I want to do something like this code of NER task which will align WordPieces of word with tag of this word:
import tensorflow as tf
tokens = tf.ragged.constant([[4], [2, 5, 9]], dtype=tf.int32)
tags = tf.ragged.constant([3, 5], dtype=tf.int32)
flat_tokens = tf.reshape(tokens, [-1])
duplicated_tags = tf.repeat(tags, [tf.shape(tok)[0] for tok in tokens])
print(flat_tokens.numpy()) # -> [4 2 5 9]
print(duplicated_tags.numpy()) # -> [3 5 5 5]
But with input of tokens
and tags
to tf.repeat
as datasets which should be outputs of TextLineDataset
. Are any minimalistic ways to do it?
1 Like
Please move this question to General Discussion
category since it’s not course related.
It is directly related NLP in Tensorflow course. This topic should be included in it when you provide its update due to a problems, that we discussed.
It is directly connected with tokenization topic. Most part of modern nlp tokenizers are WordPiece.

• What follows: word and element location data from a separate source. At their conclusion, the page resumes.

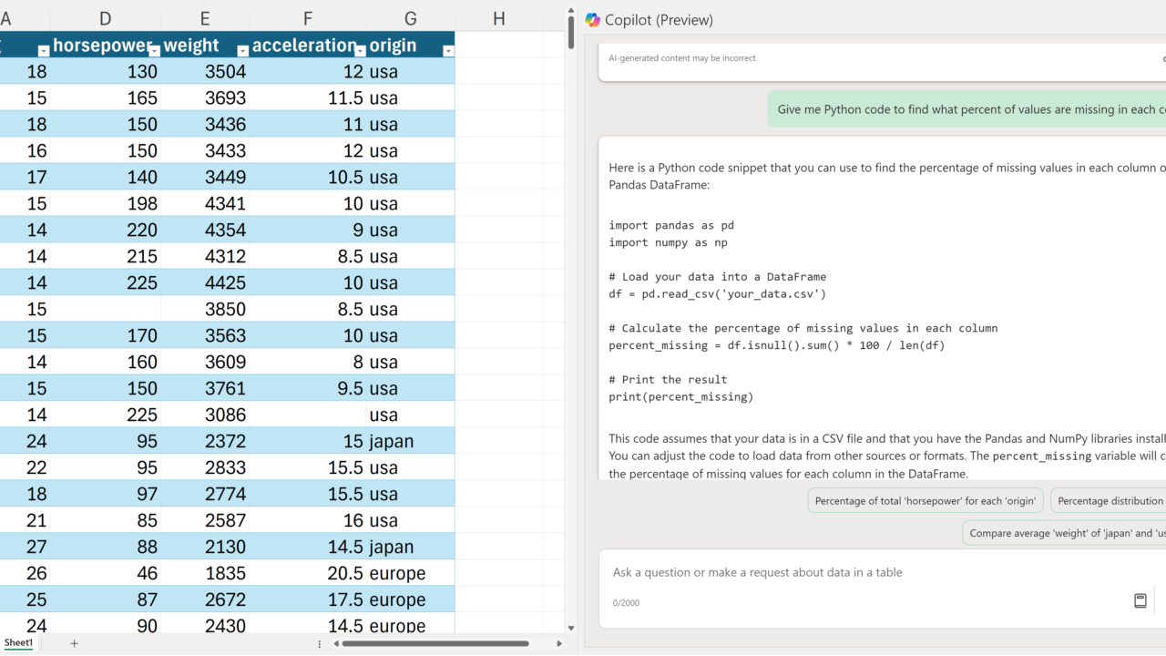
Task: Expand the acceleration filter dropdown
Action: [360, 51]
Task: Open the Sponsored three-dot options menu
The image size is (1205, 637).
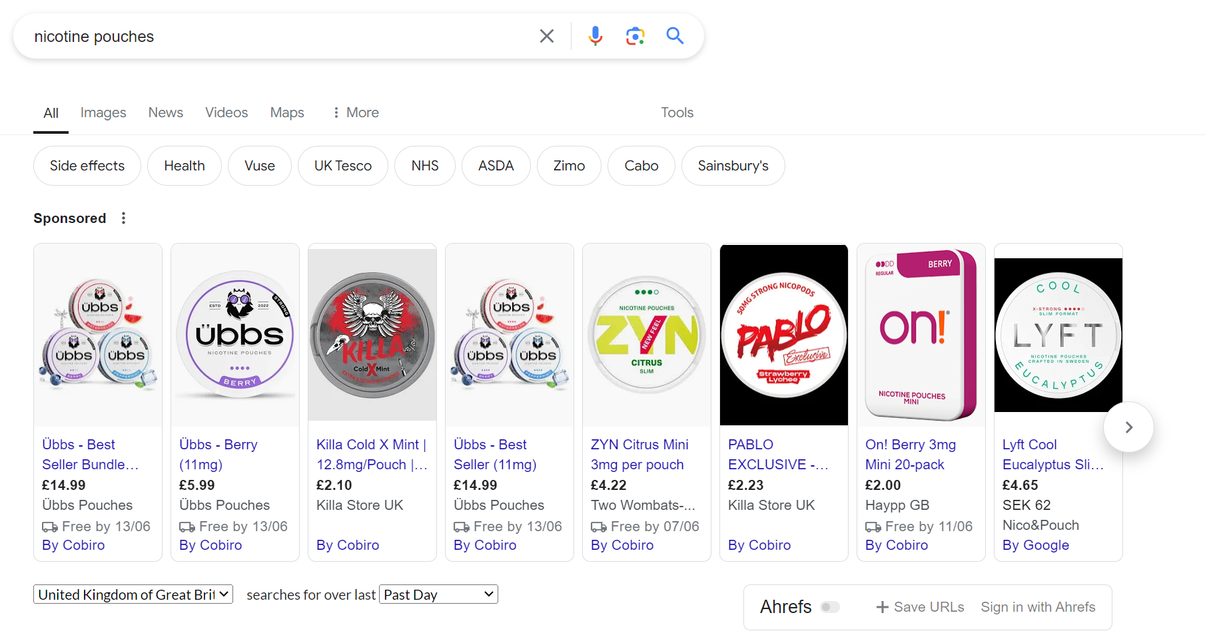Action: tap(123, 218)
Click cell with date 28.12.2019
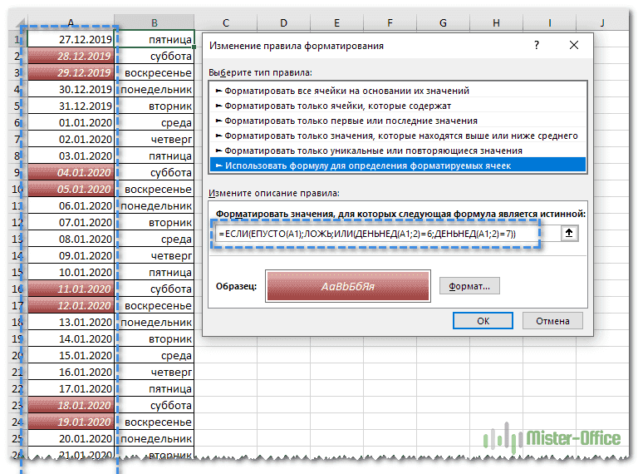The image size is (638, 474). point(71,57)
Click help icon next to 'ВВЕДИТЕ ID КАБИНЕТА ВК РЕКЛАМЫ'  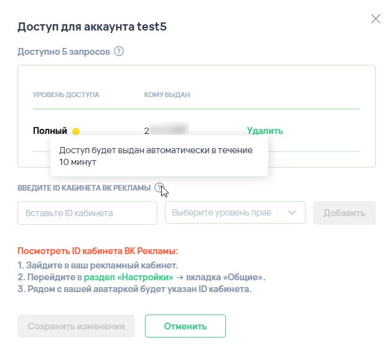[x=159, y=187]
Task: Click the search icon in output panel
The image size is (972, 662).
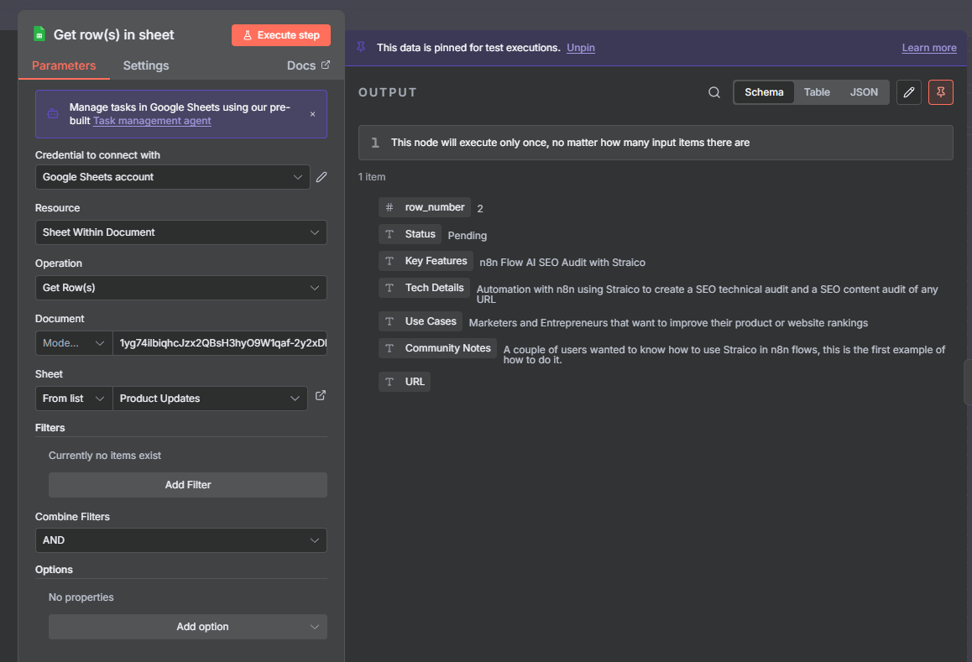Action: (x=714, y=92)

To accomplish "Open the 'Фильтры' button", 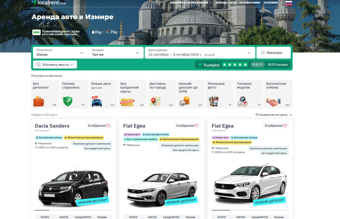I will pyautogui.click(x=273, y=53).
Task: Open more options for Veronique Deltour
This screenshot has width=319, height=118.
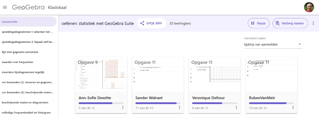Action: click(x=236, y=108)
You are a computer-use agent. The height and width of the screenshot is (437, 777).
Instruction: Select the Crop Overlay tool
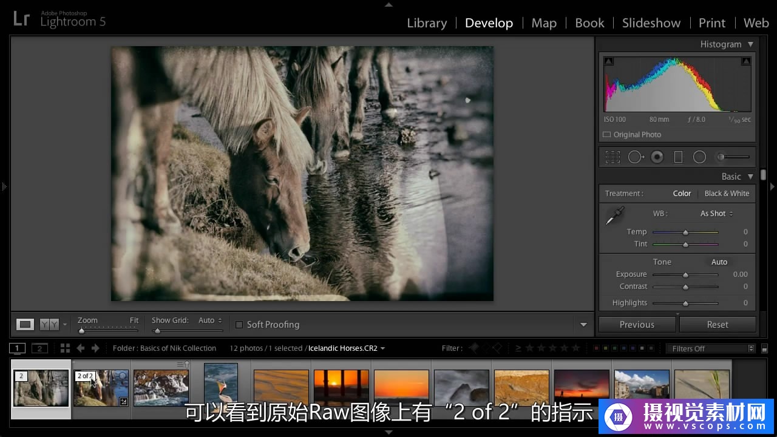tap(612, 157)
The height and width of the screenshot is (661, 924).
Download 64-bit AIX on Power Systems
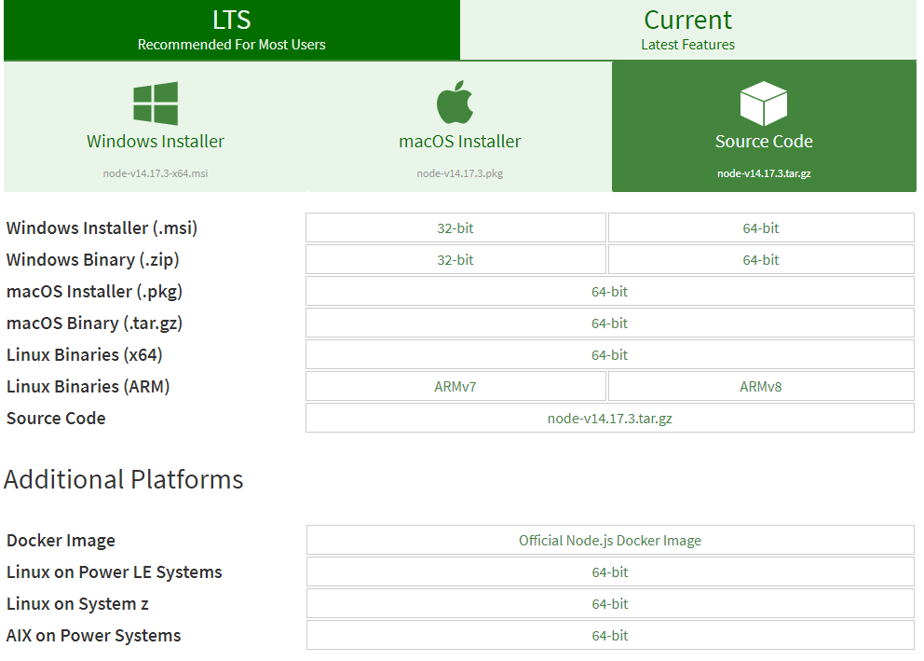coord(610,636)
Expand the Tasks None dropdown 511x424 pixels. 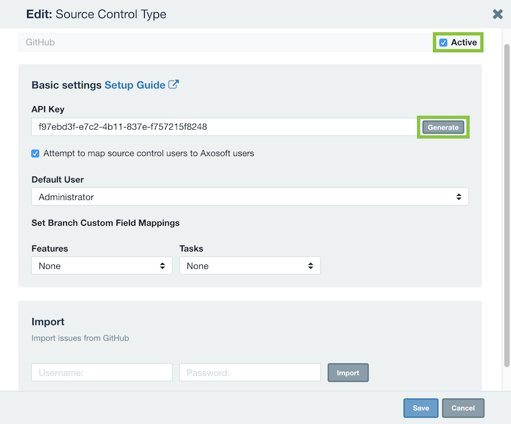tap(250, 266)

What I meant was that concepts like ragged tensors and wordpiece tokenization aren’t covered in the course material.
and I offer to include them
At least wordpiece tokenization. As I remember, ragged tensors are discussed on your another Tensorflow course.
The staff have been notified about your offer.
1 Like
Hi Mihail. Thank you for the suggestion. Unfortunately, we can’t give you an answer anytime soon if this can be included in the course itself. But we’ll take note of it. Thanks again!